Document segment:
________

Is it possible to use partition elimination with a left outer join to the partitioned table?
My understanding is that partition elimination only works if the partition key is in the where clause, so where right_table.date_key = '2016-02-01'
would do the partition elimination, but that is incompatible with a left join as it would eliminate any rows that are not present in the right_table.
If I put where (right_table.date_key = '2016-02-02' or right_table.date_key is null)
then it doesn't do any partition elimination.
I've been asked to post the full query, so here's a cut down version (the real thing is huge with dozens of columns, a couple more tables, some big case statements, and confidential client business logic):
select voyage.std -- timestamp
, person.name
, fact1.score score_1
, fact2.score score_2
from fact1
join voyage on voyage.voyage_sk = fact1.voyage_sk
join person on person.person_sk = fact1.person_sk
left join fact2 on fact2.person_sk = person.person_sk
where voyage.std = '2016-02-02 14:33:00'
So fact1
always exists, but fact2
is optional. None of the tables are partitioned.

________

Dataset excerpts
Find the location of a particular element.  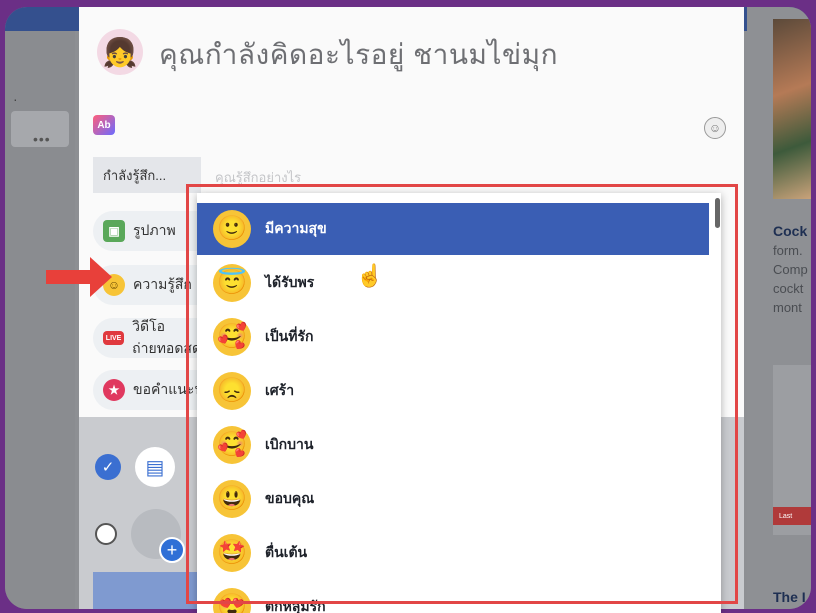

recommend-icon: ★ is located at coordinates (114, 390).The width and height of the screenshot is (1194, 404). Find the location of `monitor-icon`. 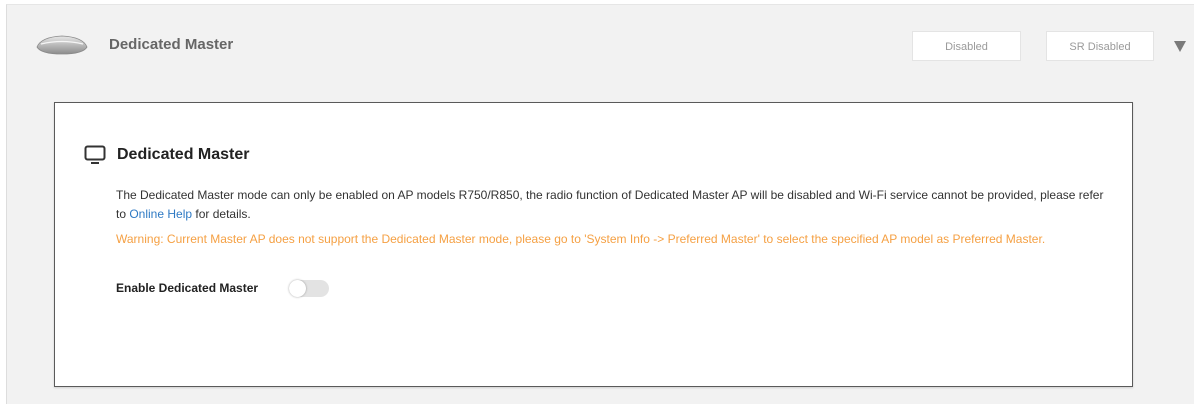

monitor-icon is located at coordinates (95, 154).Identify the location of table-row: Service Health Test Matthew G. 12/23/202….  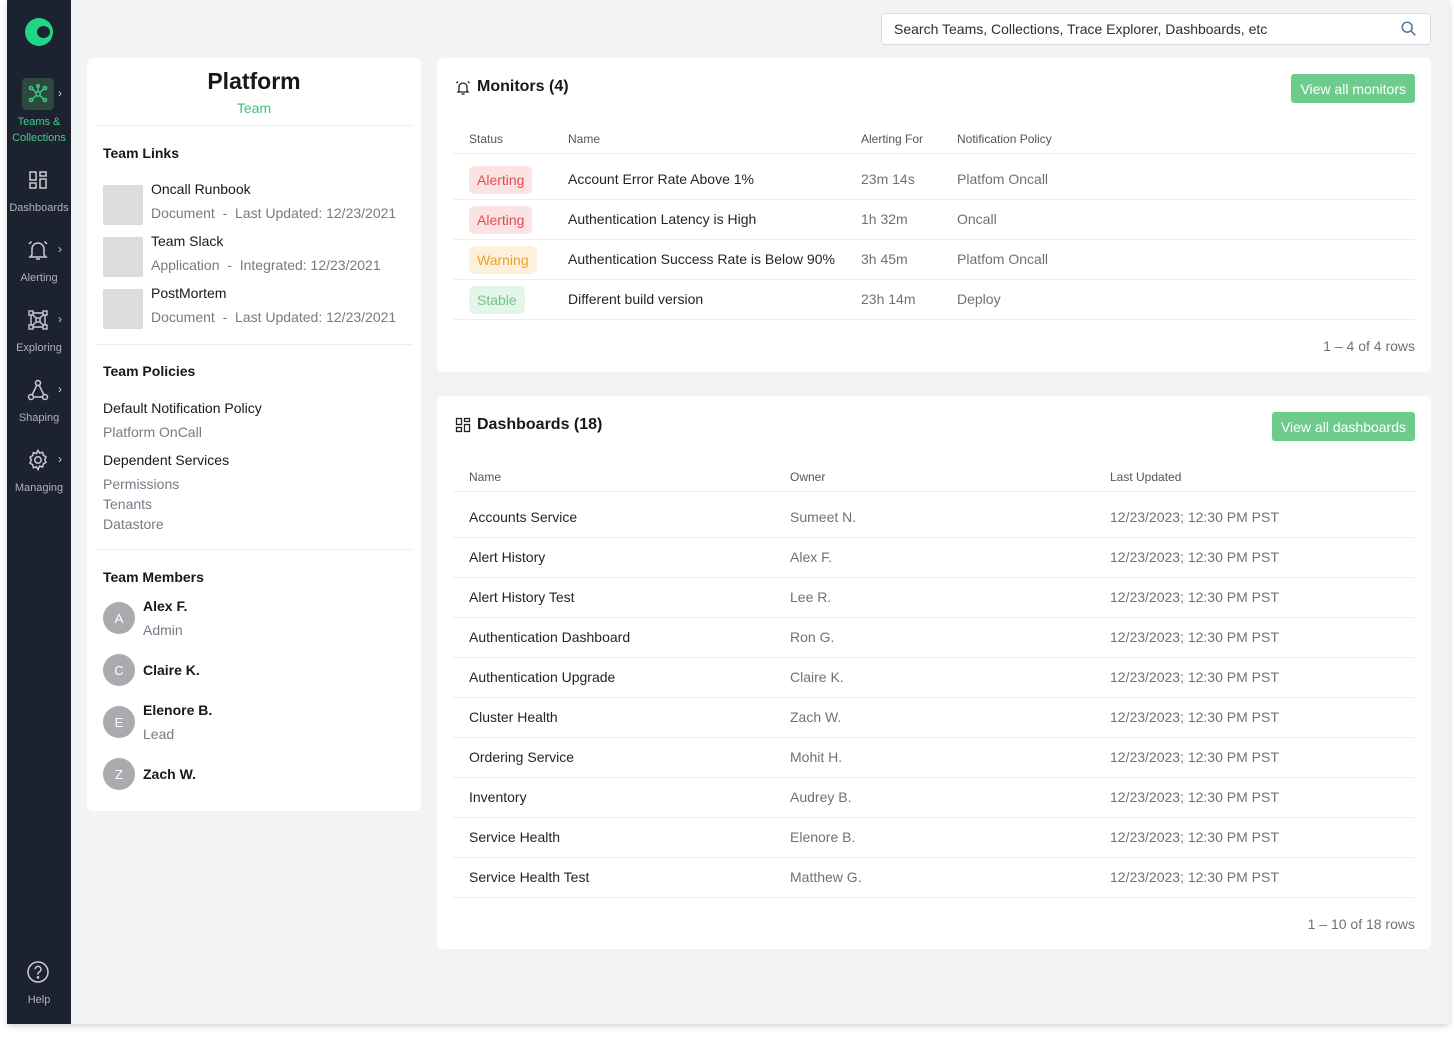
(934, 878).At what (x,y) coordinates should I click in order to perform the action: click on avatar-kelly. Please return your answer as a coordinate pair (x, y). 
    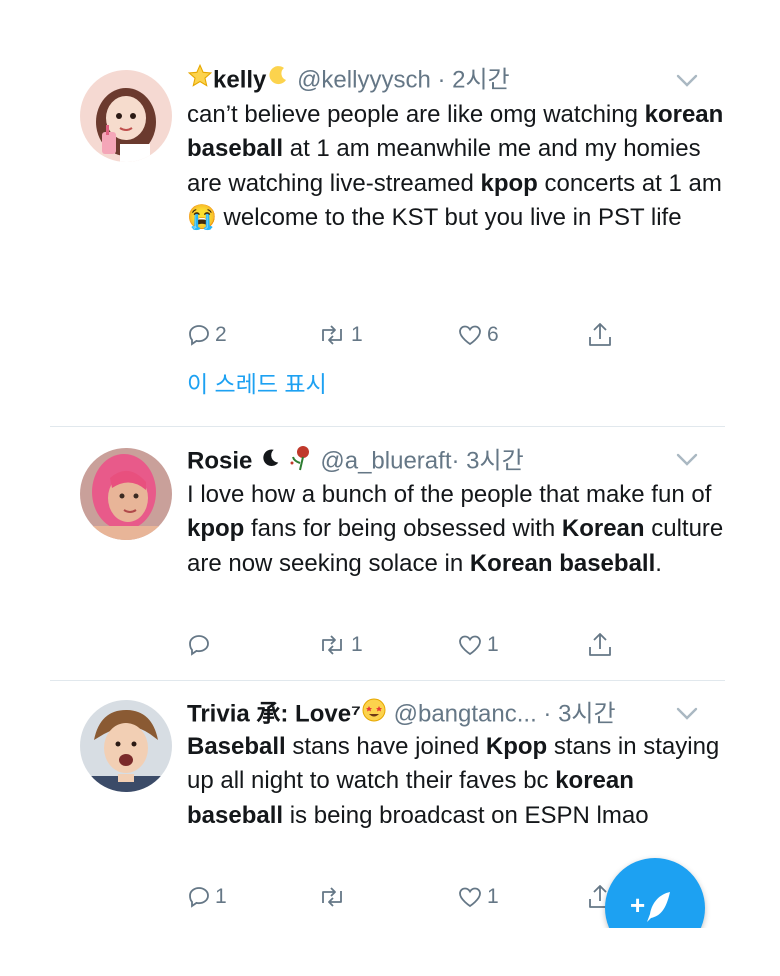
    Looking at the image, I should click on (126, 116).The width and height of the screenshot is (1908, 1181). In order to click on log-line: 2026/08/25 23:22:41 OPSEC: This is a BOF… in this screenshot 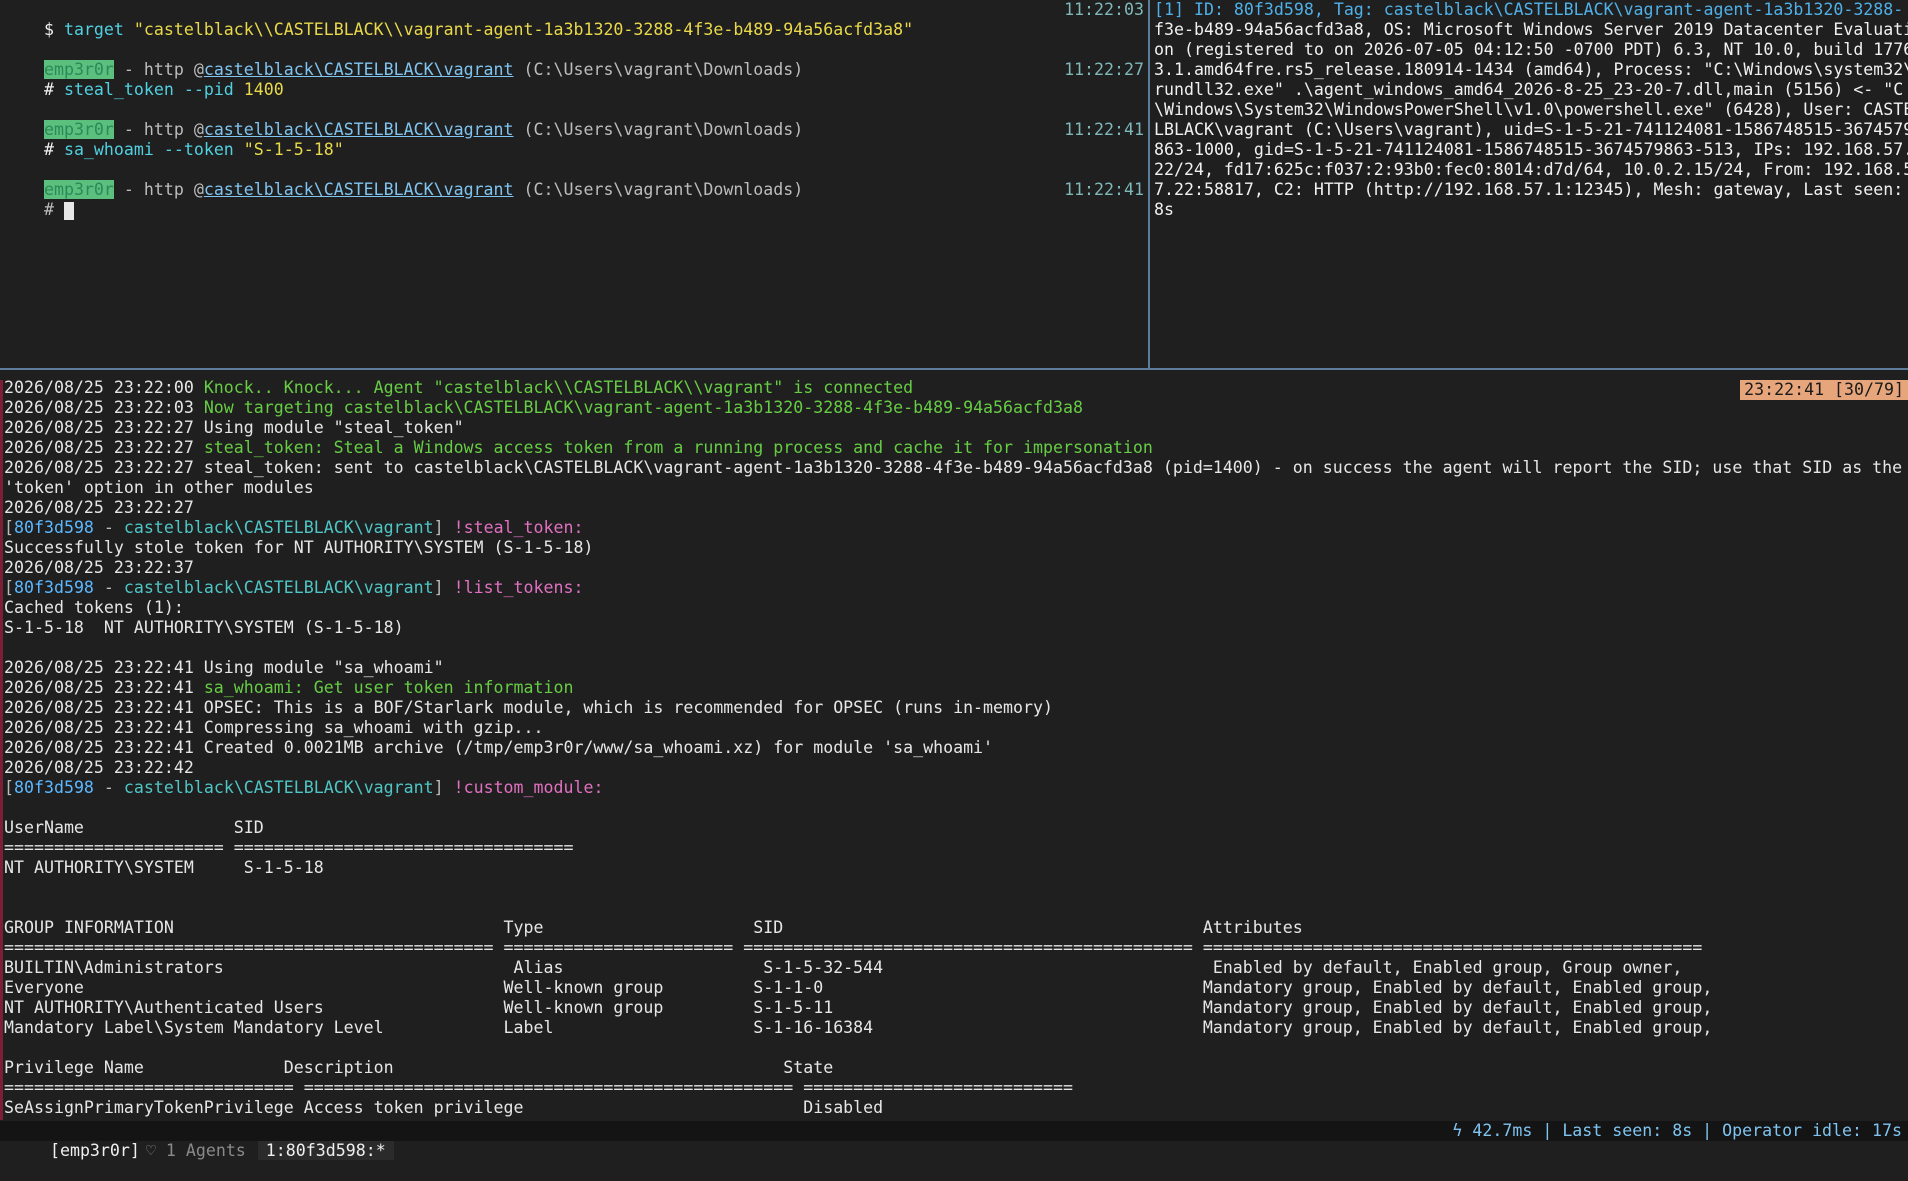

________

Task prompt: Could you transcribe the whole forum post about partition elimination above, word for word?

Reply to the exercise:
Is it possible to use partition elimination with a left outer join to the partitioned table?
My understanding is that partition elimination only works if the partition key is in the where clause, so where right_table.date_key = '2016-02-01'
would do the partition elimination, but that is incompatible with a left join as it would eliminate any rows that are not present in the right_table.
If I put where (right_table.date_key = '2016-02-02' or right_table.date_key is null)
then it doesn't do any partition elimination.
I've been asked to post the full query, so here's a cut down version (the real thing is huge with dozens of columns, a couple more tables, some big case statements, and confidential client business logic):
select voyage.std -- timestamp
, person.name
, fact1.score score_1
, fact2.score score_2
from fact1
join voyage on voyage.voyage_sk = fact1.voyage_sk
join person on person.person_sk = fact1.person_sk
left join fact2 on fact2.person_sk = person.person_sk
where voyage.std = '2016-02-02 14:33:00'
So fact1
always exists, but fact2
is optional. None of the tables are partitioned.